Pointing records for text and elements

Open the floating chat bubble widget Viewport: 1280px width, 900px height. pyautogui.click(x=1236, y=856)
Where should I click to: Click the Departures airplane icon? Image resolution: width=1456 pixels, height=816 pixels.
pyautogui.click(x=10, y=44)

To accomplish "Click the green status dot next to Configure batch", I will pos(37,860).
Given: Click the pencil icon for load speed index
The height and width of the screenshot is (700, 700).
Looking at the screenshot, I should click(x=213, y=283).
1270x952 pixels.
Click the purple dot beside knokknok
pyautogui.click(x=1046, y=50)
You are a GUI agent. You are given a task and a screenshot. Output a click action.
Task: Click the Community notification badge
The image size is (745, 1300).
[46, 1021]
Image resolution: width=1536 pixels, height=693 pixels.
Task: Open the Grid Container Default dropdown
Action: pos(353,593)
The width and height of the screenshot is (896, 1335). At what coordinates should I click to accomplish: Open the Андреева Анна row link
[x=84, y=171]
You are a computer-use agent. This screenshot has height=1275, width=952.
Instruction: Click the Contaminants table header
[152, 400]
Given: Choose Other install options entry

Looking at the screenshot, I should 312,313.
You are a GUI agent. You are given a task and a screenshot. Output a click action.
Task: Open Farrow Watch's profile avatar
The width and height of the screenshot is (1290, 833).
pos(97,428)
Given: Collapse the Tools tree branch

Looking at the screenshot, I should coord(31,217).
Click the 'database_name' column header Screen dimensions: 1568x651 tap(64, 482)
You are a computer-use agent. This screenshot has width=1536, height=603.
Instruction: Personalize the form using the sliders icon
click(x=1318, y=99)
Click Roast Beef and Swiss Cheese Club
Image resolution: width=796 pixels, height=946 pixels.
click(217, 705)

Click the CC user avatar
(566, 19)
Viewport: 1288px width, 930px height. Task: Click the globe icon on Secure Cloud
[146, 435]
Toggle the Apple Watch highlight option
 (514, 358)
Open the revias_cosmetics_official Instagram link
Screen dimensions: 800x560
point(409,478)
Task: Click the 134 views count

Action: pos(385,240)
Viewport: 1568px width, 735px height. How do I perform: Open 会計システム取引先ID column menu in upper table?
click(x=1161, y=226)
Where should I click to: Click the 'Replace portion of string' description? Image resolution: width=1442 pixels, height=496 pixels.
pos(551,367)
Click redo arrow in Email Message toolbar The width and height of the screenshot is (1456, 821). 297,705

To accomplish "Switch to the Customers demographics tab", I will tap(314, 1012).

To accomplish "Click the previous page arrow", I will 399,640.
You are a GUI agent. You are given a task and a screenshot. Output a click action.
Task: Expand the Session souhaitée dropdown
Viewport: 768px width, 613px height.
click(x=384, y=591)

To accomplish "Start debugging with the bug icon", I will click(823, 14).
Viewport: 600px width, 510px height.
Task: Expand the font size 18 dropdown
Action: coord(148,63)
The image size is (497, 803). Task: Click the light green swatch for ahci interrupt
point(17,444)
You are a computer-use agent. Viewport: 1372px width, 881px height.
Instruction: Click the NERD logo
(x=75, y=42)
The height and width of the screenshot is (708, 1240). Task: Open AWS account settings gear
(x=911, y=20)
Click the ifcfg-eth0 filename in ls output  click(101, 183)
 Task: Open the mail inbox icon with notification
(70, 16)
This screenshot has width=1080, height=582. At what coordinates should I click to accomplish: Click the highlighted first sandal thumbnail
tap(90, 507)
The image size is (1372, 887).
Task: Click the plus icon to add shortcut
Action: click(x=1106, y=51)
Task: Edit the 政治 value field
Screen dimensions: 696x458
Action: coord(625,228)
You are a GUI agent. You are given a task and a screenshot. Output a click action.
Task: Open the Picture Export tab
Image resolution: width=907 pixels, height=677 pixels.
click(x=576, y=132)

▶ _AIM_: Put each line of the entries above into a JSON list of strings, with one string per line and blank lines left out.

▶ _PROBLEM SOLUTION_:
[
  "Open the floating chat bubble widget Viewport: 1280px width, 900px height. pyautogui.click(x=1236, y=856)",
  "Where should I click to: Click the Departures airplane icon? Image resolution: width=1456 pixels, height=816 pixels.",
  "pyautogui.click(x=10, y=44)",
  "To accomplish \"Click the green status dot next to Configure batch\", I will pos(37,860).",
  "Given: Click the pencil icon for load speed index",
  "The height and width of the screenshot is (700, 700).",
  "Looking at the screenshot, I should click(x=213, y=283).",
  "1270x952 pixels.",
  "Click the purple dot beside knokknok",
  "pyautogui.click(x=1046, y=50)",
  "You are a GUI agent. You are given a task and a screenshot. Output a click action.",
  "Task: Click the Community notification badge",
  "The image size is (745, 1300).",
  "[46, 1021]",
  "Image resolution: width=1536 pixels, height=693 pixels.",
  "Task: Open the Grid Container Default dropdown",
  "Action: pos(353,593)",
  "The width and height of the screenshot is (896, 1335). At what coordinates should I click to accomplish: Open the Андреева Анна row link",
  "[x=84, y=171]",
  "You are a computer-use agent. This screenshot has height=1275, width=952.",
  "Instruction: Click the Contaminants table header",
  "[152, 400]",
  "Given: Choose Other install options entry",
  "Looking at the screenshot, I should 312,313.",
  "You are a GUI agent. You are given a task and a screenshot. Output a click action.",
  "Task: Open Farrow Watch's profile avatar",
  "The width and height of the screenshot is (1290, 833).",
  "pos(97,428)",
  "Given: Collapse the Tools tree branch",
  "Looking at the screenshot, I should coord(31,217).",
  "Click the 'database_name' column header Screen dimensions: 1568x651 tap(64, 482)",
  "You are a computer-use agent. This screenshot has width=1536, height=603.",
  "Instruction: Personalize the form using the sliders icon",
  "click(x=1318, y=99)",
  "Click Roast Beef and Swiss Cheese Club",
  "Image resolution: width=796 pixels, height=946 pixels.",
  "click(217, 705)",
  "Click the CC user avatar",
  "(566, 19)",
  "Viewport: 1288px width, 930px height. Task: Click the globe icon on Secure Cloud",
  "[146, 435]",
  "Toggle the Apple Watch highlight option",
  " (514, 358)",
  "Open the revias_cosmetics_official Instagram link",
  "Screen dimensions: 800x560",
  "point(409,478)",
  "Task: Click the 134 views count",
  "Action: pos(385,240)",
  "Viewport: 1568px width, 735px height. How do I perform: Open 会計システム取引先ID column menu in upper table?",
  "click(x=1161, y=226)",
  "Where should I click to: Click the 'Replace portion of string' description? Image resolution: width=1442 pixels, height=496 pixels.",
  "pos(551,367)",
  "Click redo arrow in Email Message toolbar The width and height of the screenshot is (1456, 821). 297,705",
  "To accomplish \"Switch to the Customers demographics tab\", I will tap(314, 1012).",
  "To accomplish \"Click the previous page arrow\", I will 399,640.",
  "You are a GUI agent. You are given a task and a screenshot. Output a click action.",
  "Task: Expand the Session souhaitée dropdown",
  "Viewport: 768px width, 613px height.",
  "click(x=384, y=591)",
  "To accomplish \"Start debugging with the bug icon\", I will click(823, 14).",
  "Viewport: 600px width, 510px height.",
  "Task: Expand the font size 18 dropdown",
  "Action: coord(148,63)",
  "The image size is (497, 803). Task: Click the light green swatch for ahci interrupt",
  "point(17,444)",
  "You are a computer-use agent. Viewport: 1372px width, 881px height.",
  "Instruction: Click the NERD logo",
  "(x=75, y=42)",
  "The height and width of the screenshot is (708, 1240). Task: Open AWS account settings gear",
  "(x=911, y=20)",
  "Click the ifcfg-eth0 filename in ls output  click(101, 183)",
  " Task: Open the mail inbox icon with notification",
  "(70, 16)",
  "This screenshot has width=1080, height=582. At what coordinates should I click to accomplish: Click the highlighted first sandal thumbnail",
  "tap(90, 507)",
  "The image size is (1372, 887).",
  "Task: Click the plus icon to add shortcut",
  "Action: click(x=1106, y=51)",
  "Task: Edit the 政治 value field",
  "Screen dimensions: 696x458",
  "Action: coord(625,228)",
  "You are a GUI agent. You are given a task and a screenshot. Output a click action.",
  "Task: Open the Picture Export tab",
  "Image resolution: width=907 pixels, height=677 pixels.",
  "click(x=576, y=132)"
]